Monday, October 8, 2012
Review: Baseball in the Garden of Eden (2012)
Ask the casual baseball fan who invented baseball, and the answer probably will come back as "Abner Doubleday." He is said to have created the national pastime in Cooperstown, N.Y., in 1839.
This is despite the fact that Doubleday was a student at West Point at the time. Indeed, his historical claim to fame was actually that he was at Fort Sumter when the Confederacy attacked to start the Civil War in 1861.
But if not Doubleday, then who?
John Thorn, the official historian for major league baseball, took that task on. His long, long search covered decades, and the story of his investigation is smartly recounted in "Baseball in the Garden of Eden."
Many games don't have a simple genesis; basketball and Dr. James Naismith might be the exception that proves the rule. It doesn't take a historian to take a look at the British game of cricket to conclude that the English brought the game over to the New World, and it went through some unknown adaptations to get to be baseball. An intermediate step probably was the English game called "rounders."
But that's merely the outline of the story. Ball and bat games have been around for centuries. If you are looking for absolute proof that baseball predates Doubleday's alleged invention, check out the town laws of Pittsfield, Massachusetts, in 1791. It seems that a game called "baseball" if played too close to a meeting house, was declared illegal.
Slowly but surely, baseball evolved during the 1800's. The number of bases and players increased to the point where we might recognize it -- although Thorn doesn't spend much time trying to help the reader picture what the early variations of the game resembled. Regional differences in the rules slowly disappeared, with the Knickerbockers of New York getting plenty of credit for standardization along the way. Eventually the game reached the point where nine men on the field and nine innings was more or less than standard. From there it was an easy jump to professionalism, which arrived in a manner of speaking in 1869, and a full national league, in the form of a National League, in 1876.
The road was pretty bumpy from there, as Thorn nicely recounts. Teams came and went, and the reserve clause was born along the way -- a device to control salaries that lasted almost a century. We even saw the rise and fall of The Players League in 1890, and the arrival of the American League at the turn of the century. But somehow baseball survived and prospered.

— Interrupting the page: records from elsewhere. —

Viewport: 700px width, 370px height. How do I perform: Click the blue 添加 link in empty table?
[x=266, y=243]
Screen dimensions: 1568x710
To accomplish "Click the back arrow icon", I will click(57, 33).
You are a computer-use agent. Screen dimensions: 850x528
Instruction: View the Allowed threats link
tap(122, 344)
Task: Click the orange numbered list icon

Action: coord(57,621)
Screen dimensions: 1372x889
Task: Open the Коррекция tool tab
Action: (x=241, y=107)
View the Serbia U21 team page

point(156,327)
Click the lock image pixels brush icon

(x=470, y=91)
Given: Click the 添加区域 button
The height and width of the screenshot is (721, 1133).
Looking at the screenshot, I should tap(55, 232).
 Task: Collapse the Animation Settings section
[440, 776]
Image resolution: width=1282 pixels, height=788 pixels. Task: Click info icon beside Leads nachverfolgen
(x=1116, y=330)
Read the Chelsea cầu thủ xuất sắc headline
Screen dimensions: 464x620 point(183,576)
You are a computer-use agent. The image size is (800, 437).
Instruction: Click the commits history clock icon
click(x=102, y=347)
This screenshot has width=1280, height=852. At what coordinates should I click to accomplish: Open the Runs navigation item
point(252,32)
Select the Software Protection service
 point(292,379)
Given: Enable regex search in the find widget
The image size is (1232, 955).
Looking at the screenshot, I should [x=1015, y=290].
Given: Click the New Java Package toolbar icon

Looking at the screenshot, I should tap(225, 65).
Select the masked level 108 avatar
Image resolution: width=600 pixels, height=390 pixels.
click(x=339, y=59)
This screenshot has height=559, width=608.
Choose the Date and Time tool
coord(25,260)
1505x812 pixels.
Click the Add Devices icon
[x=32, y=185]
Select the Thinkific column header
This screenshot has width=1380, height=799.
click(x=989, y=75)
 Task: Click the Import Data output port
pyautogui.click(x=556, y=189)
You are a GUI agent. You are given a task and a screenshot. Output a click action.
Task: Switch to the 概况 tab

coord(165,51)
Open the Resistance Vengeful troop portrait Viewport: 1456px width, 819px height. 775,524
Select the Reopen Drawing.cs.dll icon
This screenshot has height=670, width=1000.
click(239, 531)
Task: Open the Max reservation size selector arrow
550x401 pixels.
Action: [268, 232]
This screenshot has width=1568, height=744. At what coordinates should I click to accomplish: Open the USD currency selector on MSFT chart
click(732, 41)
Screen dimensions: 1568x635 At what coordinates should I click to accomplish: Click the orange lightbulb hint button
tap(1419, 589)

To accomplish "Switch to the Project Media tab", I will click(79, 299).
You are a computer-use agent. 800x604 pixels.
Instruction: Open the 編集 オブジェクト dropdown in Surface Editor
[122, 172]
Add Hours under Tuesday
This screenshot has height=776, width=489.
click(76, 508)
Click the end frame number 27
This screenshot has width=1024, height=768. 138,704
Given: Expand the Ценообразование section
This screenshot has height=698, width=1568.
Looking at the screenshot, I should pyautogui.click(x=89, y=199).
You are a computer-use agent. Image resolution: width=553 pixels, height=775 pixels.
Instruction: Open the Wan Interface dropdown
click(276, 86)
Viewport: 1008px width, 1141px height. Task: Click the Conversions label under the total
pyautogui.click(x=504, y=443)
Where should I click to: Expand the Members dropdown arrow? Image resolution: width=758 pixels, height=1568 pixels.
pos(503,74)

Thorn knocks down plenty of myths about the game's early days. Alexander Cartwright has been given plenty of credit for his role in the development of the game, but Thorn can't find much support for such claims. Henry Chadwick at least tirelessly promoted the game, in part through writing and editing.
So where did Doubleday come from? Thorn recounts the work of a commission in 1907-08 created to find out how baseball came about. It was a rather nationalistic time, and coming up with a story that said the game had evolved from a British ancestor just wouldn't do. One person came forward to claim he had been in Cooperstown when Doubleday's work was introduced. Even though the witness didn't have much credibility, the story was accepted as fact without any backing research.
Why Doubleday? Thorn goes into the history of theosophy, a philosophy designed to promote brotherhood as well as the study of other religious and unexplained laws of nature. Al Spaulding - a baseball player who went into the sporting goods business - was connected to theosophy through his wife. Doubleday was also a follower, so when the connection more or less fell out of the sky, the group issued its finding.
The obvious danger of a book like this is that it can be dry. Thorn does a good job of keeping the material fresh. Some quoted material from the 19th century can be slightly slow going. Even so, the only part that really drags is the sections on theosophy. They are probably necessary to the story, but they do glaze the eyes.
Overall, though, "Baseball in the Garden of Eden" puts the pieces of baseball's development together and makes some sense out of them. Those interested in the subject will find much to enjoy here, and maybe it smashes for good a few misconceptions about the game's roots that have been around for far too long.